Abstract
Background: Depression and cardiometabolic conditions are suggested as modifiable risk factors for dementia, yet their combined impact remains unclear. This study assessed the independent and combined effects of depressive symptoms and cardiometabolic conditions on dementia incidence in England, the US and China.

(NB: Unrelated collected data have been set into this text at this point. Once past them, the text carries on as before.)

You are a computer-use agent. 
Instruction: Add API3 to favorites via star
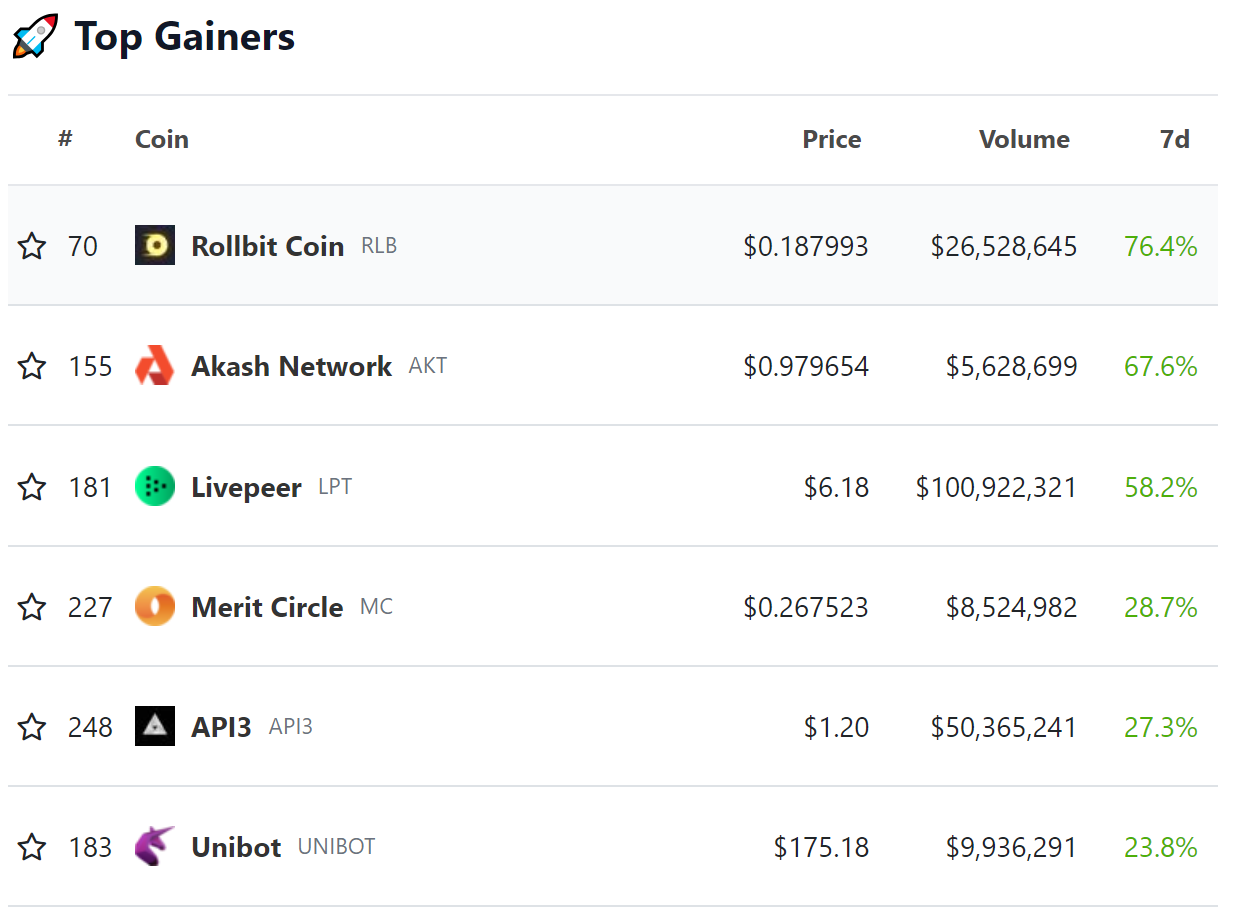coord(32,727)
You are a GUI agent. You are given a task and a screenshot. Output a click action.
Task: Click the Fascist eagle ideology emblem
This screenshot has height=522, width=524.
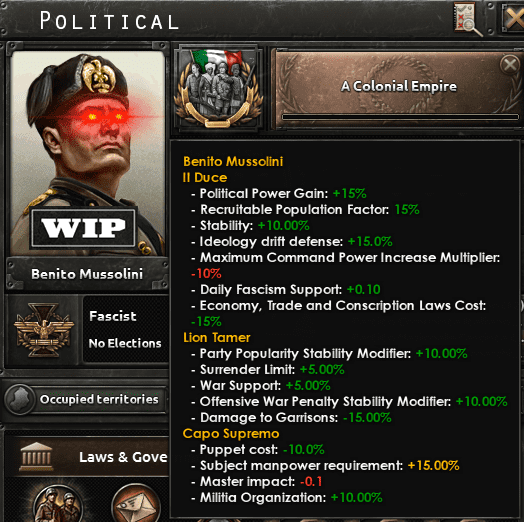[43, 330]
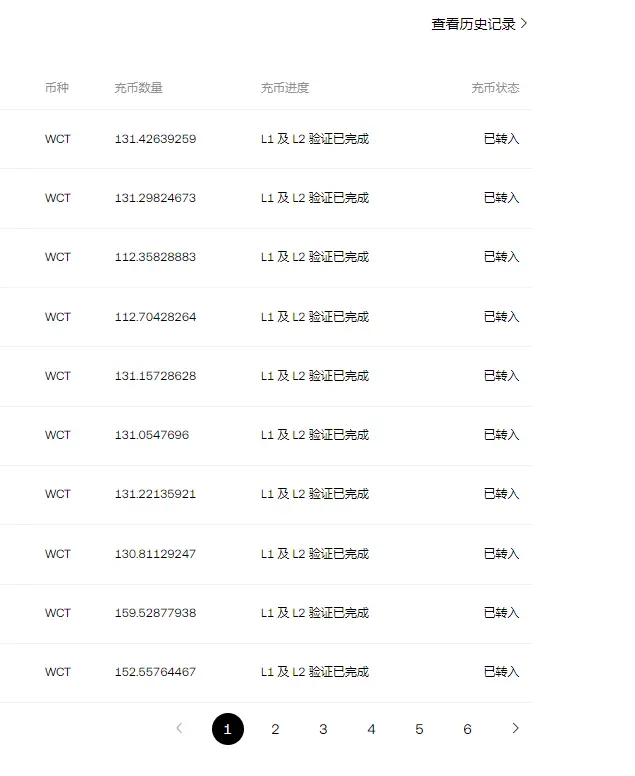Select page 1 in pagination

click(228, 728)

Methods: The sample comprised 4,472 participants aged 50 and older from the English Longitudinal Study of Ageing (ELSA), 5,021 from Health and Retirement Study (HRS), and 8,925 from China Health and Retirement Longitudinal Study (CHARLS). Depressive symptoms were assessed using the Center for Epidemiological Studies-Depression scale. Cardiometabolic factors included central obesity, low high‐density-lipoprotein (HDL) cholesterol, systolic and diastolic blood pressure (BP), hyperglycemia, diabetes, and inflammation. Dementia incidence was estimated using confounder-adjusted Cox proportional hazards regressions, and pooled estimates were obtained using random-effects meta-analysis.

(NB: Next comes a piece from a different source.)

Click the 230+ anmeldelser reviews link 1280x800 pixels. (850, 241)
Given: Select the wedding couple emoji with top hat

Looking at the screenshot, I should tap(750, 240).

Results: A total of 1,218 individuals developed dementia over a median of 6.8–12.2 years. Depressive symptoms (ELSA: HR=1.47 [95% CI=1.09–2.00]; HRS: HR=1.68 [95% CI=1.33–2.13]; CHARLS: HR=1.35 [95% CI=1.12–1.64]) and elevated systolic BP (ELSA: HR=1.51 [95% CI=1.17–1.95]; HRS: HR=1.48 [95% CI=1.24–1.79]; CHARLS: HR=1.26 [95% CI=1.05–1.52]) were linked to dementia risk in all countries. While cardiometabolic multimorbidity (≥2 conditions) was not associated with dementia risk, those with the highest cardiometabolic index (≥4 conditions) had a greater risk of dementia in all samples (ELSA: HR=1.82 [95% CI=1.01–3.26]; HRS: HR=1.85 [95% CI=1.02–3.35]; CHARLS: HR=1.65 [95% CI=1.18–2.30]).
Conclusion: Depressive symptoms are independently linked to dementia risk, while having multiple cardiometabolic conditions further increases this risk, especially when co-occurring with depressive symptoms in both Western and Chinese populations.